• WORKING DATA
========================================================================

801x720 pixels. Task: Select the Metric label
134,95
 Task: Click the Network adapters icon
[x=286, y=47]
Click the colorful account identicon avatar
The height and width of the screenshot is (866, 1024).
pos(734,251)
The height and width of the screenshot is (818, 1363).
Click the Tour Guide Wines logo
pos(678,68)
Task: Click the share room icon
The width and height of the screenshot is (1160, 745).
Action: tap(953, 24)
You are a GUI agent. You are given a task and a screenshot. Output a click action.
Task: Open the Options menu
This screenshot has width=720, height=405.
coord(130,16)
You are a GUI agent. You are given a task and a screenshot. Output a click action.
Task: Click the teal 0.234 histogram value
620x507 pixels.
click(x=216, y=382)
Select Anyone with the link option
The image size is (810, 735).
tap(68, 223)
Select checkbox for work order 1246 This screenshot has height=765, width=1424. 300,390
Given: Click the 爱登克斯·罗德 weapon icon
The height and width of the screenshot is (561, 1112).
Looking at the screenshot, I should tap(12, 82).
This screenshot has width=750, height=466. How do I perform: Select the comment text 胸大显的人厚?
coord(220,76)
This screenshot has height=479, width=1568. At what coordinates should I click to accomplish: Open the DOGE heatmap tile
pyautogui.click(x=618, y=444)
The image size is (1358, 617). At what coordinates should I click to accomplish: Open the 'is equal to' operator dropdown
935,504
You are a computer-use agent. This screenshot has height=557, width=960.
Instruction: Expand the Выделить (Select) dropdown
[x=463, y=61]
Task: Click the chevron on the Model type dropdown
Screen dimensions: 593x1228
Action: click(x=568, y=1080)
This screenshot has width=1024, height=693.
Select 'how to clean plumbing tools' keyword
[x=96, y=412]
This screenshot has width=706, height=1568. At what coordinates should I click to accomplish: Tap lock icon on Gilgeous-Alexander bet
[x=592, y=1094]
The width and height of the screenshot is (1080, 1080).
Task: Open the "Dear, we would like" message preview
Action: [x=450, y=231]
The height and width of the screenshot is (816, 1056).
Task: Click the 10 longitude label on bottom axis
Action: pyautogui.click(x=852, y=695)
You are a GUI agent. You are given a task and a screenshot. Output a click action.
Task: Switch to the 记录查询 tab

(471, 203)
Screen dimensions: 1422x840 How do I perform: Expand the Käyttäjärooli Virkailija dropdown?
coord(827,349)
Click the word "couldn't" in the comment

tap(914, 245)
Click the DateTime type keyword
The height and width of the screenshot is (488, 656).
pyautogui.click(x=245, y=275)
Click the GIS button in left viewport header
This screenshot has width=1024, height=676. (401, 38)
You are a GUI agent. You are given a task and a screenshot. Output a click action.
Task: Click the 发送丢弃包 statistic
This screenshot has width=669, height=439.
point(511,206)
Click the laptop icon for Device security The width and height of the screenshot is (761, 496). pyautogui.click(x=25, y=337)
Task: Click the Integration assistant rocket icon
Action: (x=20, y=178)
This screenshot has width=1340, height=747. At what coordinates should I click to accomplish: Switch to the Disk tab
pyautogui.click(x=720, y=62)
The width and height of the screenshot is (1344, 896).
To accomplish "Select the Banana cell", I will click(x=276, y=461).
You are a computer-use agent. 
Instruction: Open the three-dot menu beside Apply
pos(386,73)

========================================================================

The data should be printed again exactly, line for line.

• WRITTEN RESPONSE
801x720 pixels. Task: Select the Metric label
134,95
 Task: Click the Network adapters icon
[x=286, y=47]
Click the colorful account identicon avatar
The height and width of the screenshot is (866, 1024).
pos(734,251)
The height and width of the screenshot is (818, 1363).
Click the Tour Guide Wines logo
pos(678,68)
Task: Click the share room icon
The width and height of the screenshot is (1160, 745).
Action: tap(953, 24)
You are a GUI agent. You are given a task and a screenshot. Output a click action.
Task: Open the Options menu
This screenshot has width=720, height=405.
coord(130,16)
You are a GUI agent. You are given a task and a screenshot. Output a click action.
Task: Click the teal 0.234 histogram value
620x507 pixels.
click(x=216, y=382)
Select Anyone with the link option
The image size is (810, 735).
tap(68, 223)
Select checkbox for work order 1246 This screenshot has height=765, width=1424. 300,390
Given: Click the 爱登克斯·罗德 weapon icon
The height and width of the screenshot is (561, 1112).
Looking at the screenshot, I should tap(12, 82).
This screenshot has width=750, height=466. How do I perform: Select the comment text 胸大显的人厚?
coord(220,76)
This screenshot has height=479, width=1568. At what coordinates should I click to accomplish: Open the DOGE heatmap tile
pyautogui.click(x=618, y=444)
The image size is (1358, 617). At what coordinates should I click to accomplish: Open the 'is equal to' operator dropdown
935,504
You are a computer-use agent. This screenshot has height=557, width=960.
Instruction: Expand the Выделить (Select) dropdown
[x=463, y=61]
Task: Click the chevron on the Model type dropdown
Screen dimensions: 593x1228
Action: click(x=568, y=1080)
This screenshot has width=1024, height=693.
Select 'how to clean plumbing tools' keyword
[x=96, y=412]
This screenshot has width=706, height=1568. At what coordinates should I click to accomplish: Tap lock icon on Gilgeous-Alexander bet
[x=592, y=1094]
The width and height of the screenshot is (1080, 1080).
Task: Open the "Dear, we would like" message preview
Action: [x=450, y=231]
The height and width of the screenshot is (816, 1056).
Task: Click the 10 longitude label on bottom axis
Action: pyautogui.click(x=852, y=695)
You are a GUI agent. You are given a task and a screenshot. Output a click action.
Task: Switch to the 记录查询 tab

(471, 203)
Screen dimensions: 1422x840 How do I perform: Expand the Käyttäjärooli Virkailija dropdown?
coord(827,349)
Click the word "couldn't" in the comment

tap(914, 245)
Click the DateTime type keyword
The height and width of the screenshot is (488, 656).
pyautogui.click(x=245, y=275)
Click the GIS button in left viewport header
This screenshot has width=1024, height=676. (401, 38)
You are a GUI agent. You are given a task and a screenshot. Output a click action.
Task: Click the 发送丢弃包 statistic
This screenshot has width=669, height=439.
point(511,206)
Click the laptop icon for Device security The width and height of the screenshot is (761, 496). pyautogui.click(x=25, y=337)
Task: Click the Integration assistant rocket icon
Action: (x=20, y=178)
This screenshot has width=1340, height=747. At what coordinates should I click to accomplish: Switch to the Disk tab
pyautogui.click(x=720, y=62)
The width and height of the screenshot is (1344, 896).
To accomplish "Select the Banana cell", I will click(x=276, y=461).
You are a computer-use agent. 
Instruction: Open the three-dot menu beside Apply
pos(386,73)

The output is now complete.